On 12/14/23 20:03, Mina Almasry wrote:
On Mon, Dec 11, 2023 at 12:37 PM Pavel Begunkov asml.silence@gmail.com wrote: ...
If you remove the branch, let it fall into ->release and rely on refcounting there, then the callback could also fix up release_cnt or ask pp to do it, like in the patch I linked above
Sadly I don't think this is possible due to the reasons I mention in the commit message of that patch. Prematurely releasing ppiov and not having them be candidates for recycling shows me a 4-5x degradation in performance.
I don't think I follow. The concept is to only recycle a buffer (i.e. make it available for allocation) when its refs drop to zero, which is IMHO the only way it can work, and IIUC what this patchset is doing.

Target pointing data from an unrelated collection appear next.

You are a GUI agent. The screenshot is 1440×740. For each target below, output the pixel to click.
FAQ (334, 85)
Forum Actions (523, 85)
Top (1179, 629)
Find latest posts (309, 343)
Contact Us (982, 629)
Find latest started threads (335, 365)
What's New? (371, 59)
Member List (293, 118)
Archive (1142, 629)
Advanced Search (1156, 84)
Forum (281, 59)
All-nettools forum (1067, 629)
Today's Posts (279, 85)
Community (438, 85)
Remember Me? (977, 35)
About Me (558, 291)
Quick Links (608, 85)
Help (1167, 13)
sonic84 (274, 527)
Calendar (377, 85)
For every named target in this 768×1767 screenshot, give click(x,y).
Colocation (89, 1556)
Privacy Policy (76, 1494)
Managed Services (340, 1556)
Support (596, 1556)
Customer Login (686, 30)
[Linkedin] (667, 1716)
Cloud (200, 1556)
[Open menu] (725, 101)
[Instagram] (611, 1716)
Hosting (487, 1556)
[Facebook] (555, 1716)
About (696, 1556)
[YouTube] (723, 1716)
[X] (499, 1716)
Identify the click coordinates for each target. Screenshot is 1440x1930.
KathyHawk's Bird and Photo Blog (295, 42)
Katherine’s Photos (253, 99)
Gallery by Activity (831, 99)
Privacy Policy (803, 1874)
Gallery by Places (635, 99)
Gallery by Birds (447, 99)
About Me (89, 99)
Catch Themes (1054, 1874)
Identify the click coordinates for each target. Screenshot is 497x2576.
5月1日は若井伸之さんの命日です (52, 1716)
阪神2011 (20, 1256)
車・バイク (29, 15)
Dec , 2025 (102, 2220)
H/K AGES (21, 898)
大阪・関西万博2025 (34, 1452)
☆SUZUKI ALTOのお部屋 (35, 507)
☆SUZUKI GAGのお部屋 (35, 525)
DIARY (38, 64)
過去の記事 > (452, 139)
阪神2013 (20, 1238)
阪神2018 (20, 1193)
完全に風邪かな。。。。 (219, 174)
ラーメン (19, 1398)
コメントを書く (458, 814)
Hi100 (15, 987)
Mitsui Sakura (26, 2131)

That's also I suggest to do, but through a slightly different path. Let's say at some moment there are 2 refs (e.g. 1 for an skb and 1 for userspace/xarray).
Say it first puts the skb:
napi_pp_put_page() -> page_pool_return_page() -> mp_ops->release_page() -> need_to_free = put_buf() // not last ref, need_to_free==false, // don't recycle, don't increase release_cnt
Then you put the last ref:
page_pool_iov_put_many() -> page_pool_return_page() -> mp_ops->release_page() -> need_to_free = put_buf() // last ref, need_to_free==true, // recycle and release_cnt++
And that last put can even be recycled right into the pp / ptr_ring, in which case it doesn't need to touch release_cnt. Does it make sense? I don't see where 4-5x degradation would come from
Sorry for the late reply, I have been working on this locally.
What you're saying makes sense, and I'm no longer sure why I was seeing a perf degradation without '[net-next v1 10/16] page_pool: don't release iov on elevanted refcount'. However, even though what you're saying is technically correct, AFAIU it's actually semantically wrong. When a page is released by the page_pool, we should call page_pool_clear_pp_info() and completely disconnect the page from the pool. If we call release_page() on a page and then the page pool sees it again in page_pool_return_page(), I think that is considered a bug.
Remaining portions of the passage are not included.